You work on whatever problem you like. I simply pointed out that the US has a singular problem with school shootings. You appear to agree with that assessment.

You have no idea what would happen if Hong Kong had "2A rights".


> You have no idea what would happen if Hong Kong had "2A rights".

Right, because they don't. Just like every other country that slips into tyranny. The absence of 2A rights in countries ruled by tyrannical regimes is deafening.


I'm not sure what you're getting at. There are free countries with tight gun control laws and tyrannies with high levels of private gun ownership. There's no connection between the two things.


The framing of this comparison is fraught due to unequal bucketing. Most other countries are the size of US states or even cities, so they can boast individually low numbers while in the US everything gets bundled together. The US should instead be compared to something like all of Europe or all of Western Europe.


Sure, but what difference does that make? The US still comes out way ahead in school shootings if you compare it to all of Europe.
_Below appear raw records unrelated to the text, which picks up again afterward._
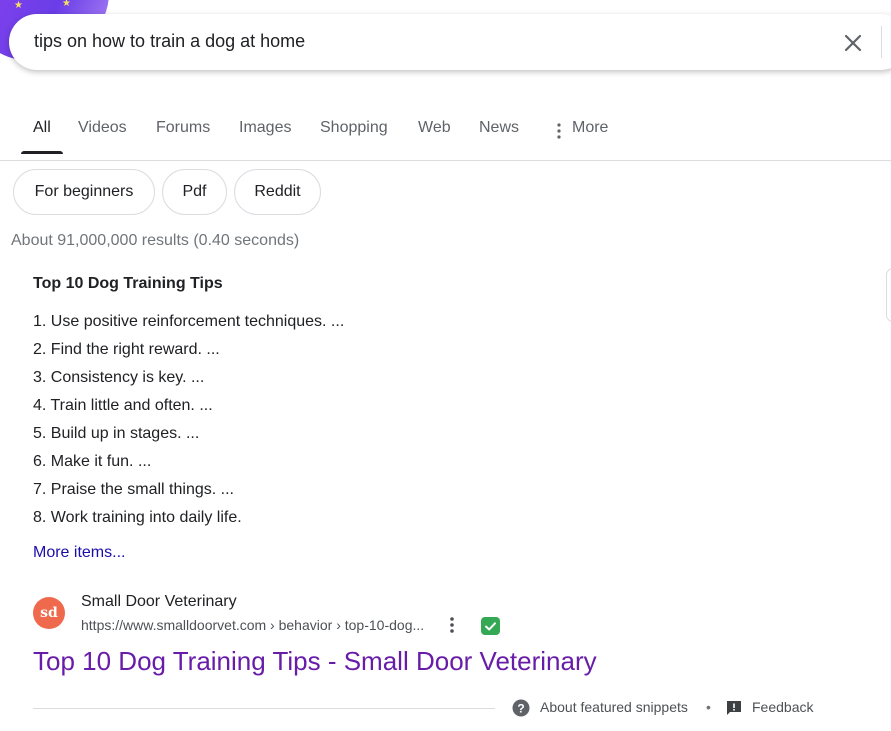 The height and width of the screenshot is (731, 891). What do you see at coordinates (84, 192) in the screenshot?
I see `chip-for-beginners: For beginners` at bounding box center [84, 192].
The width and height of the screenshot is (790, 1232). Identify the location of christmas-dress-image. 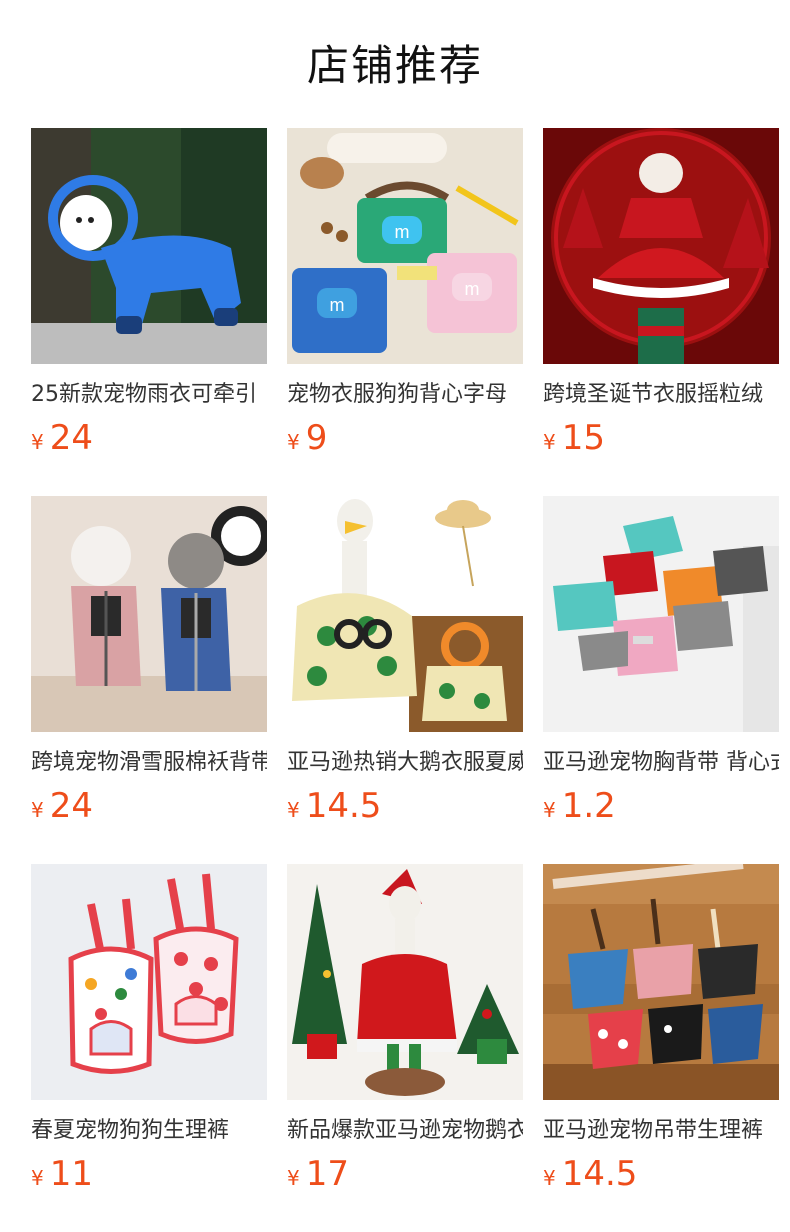
(661, 246).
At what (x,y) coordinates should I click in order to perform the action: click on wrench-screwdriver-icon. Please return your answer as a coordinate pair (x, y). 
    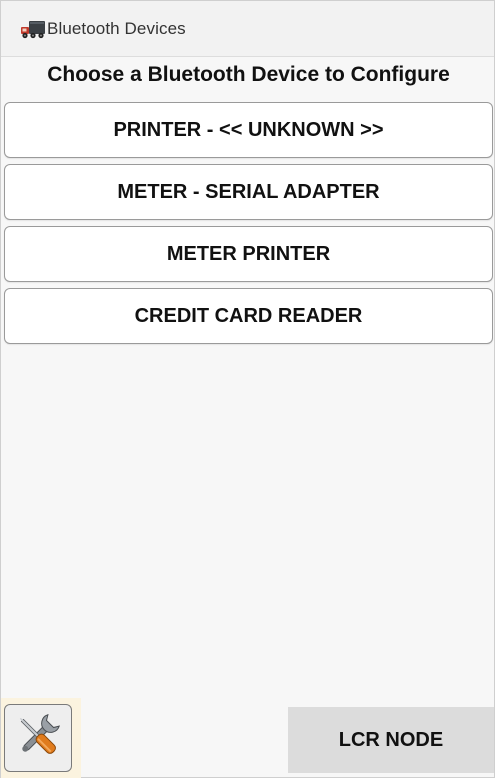
    Looking at the image, I should click on (38, 738).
And e.g. the UK has about 1/5th of the population of the US but vastly less than 1/5th as many school shootings. I don't think you can really have thought this through if you think that "bucketing" is the issue.


Perhaps, a comparison versus the rest of the G7?

https://www.cnn.com/2018/05/21/us/school-shooting-us-versus-...


I suppose I'm conflating school shootings with mass shootings which is what most people worry about, a la Columbine or Parkland. The figures in your link are mostly gang violence, which is a completely separate although valid issue.

We do absolutely have higher rates of targeted gang violence than other countries, which after controlling for factors like density and poverty is highly correlated to young urban male demographics that aren't as prevalent in other developed nations. There is no single policy that can solve the numerous social and systemic failures that generate this problem, but due to the nature of these vendettas they would assuredly be carried out with knives and shanks in the absence of guns.


The figures in the article are literally school shootings, i.e. shootings on school grounds.


Maybe you should reread the comment you are responding to in order to understand why your objection is meaningless in the context of the discussion.

All mass shootings in schools are school shootings, but not all school shootings are mass shootings.


Why is the distinction important? We don't want school shootings, regardless of whether one or more people die in them.